Efficient factoring of GP likelihoods



There are many ways to cleverly slice up GP likelihoods so that inference is cheap.

This page is about some of them, especially the union of sparse and variational tricks. Scalable Gaussian process regressions choose cunning factorisations such that the model collapses down to a lower-dimensional thing than it might have seemed to need, at least approximately. There is a comptilation of tricks to make this go β€” variational approximations a model, sparse GP models where there are a small number of inducing points (Dezfouli and Bonilla 2015; Edwin V. Bonilla, Krauth, and Dezfouli 2019; Krauth et al. 2016; Hensman, Fusi, and Lawrence 2013; Salimbeni and Deisenroth 2017). You might suspect yourself of using such a method if you find that some important high-dimensional expectation can be evaluated by some function of univariate Gaussians.

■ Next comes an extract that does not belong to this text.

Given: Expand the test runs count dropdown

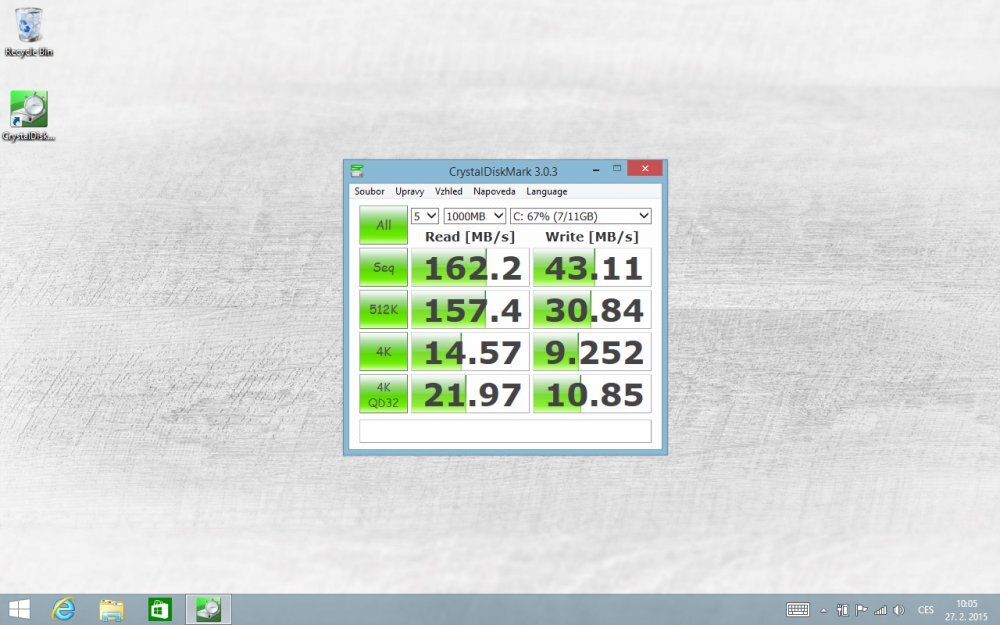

This is a related notion to other tricks which factorise a distribution cleverly, such message-passing inference. There are indeed a lot of different factorisations that can be done here; See filtering GPs for one which factorizes over a single input axis. Also Toeplitz and related structures work out nicely for, e.g. lattice-distributed inputs and some other situations I forget right now. I will bet you they can all be used together.

Inducing variables

Sparse Gaussian processes are ones where you approximate the target posterior by summarising the data with a short list of inducing points that have nearly the same similar posterior density, by some metric. These have been invented in various forms by various people, but most of the differences we can ignore. Based on citations, thethe Right Way is the version of Titsias (2009), which we use in all the subsequent things as a building-block.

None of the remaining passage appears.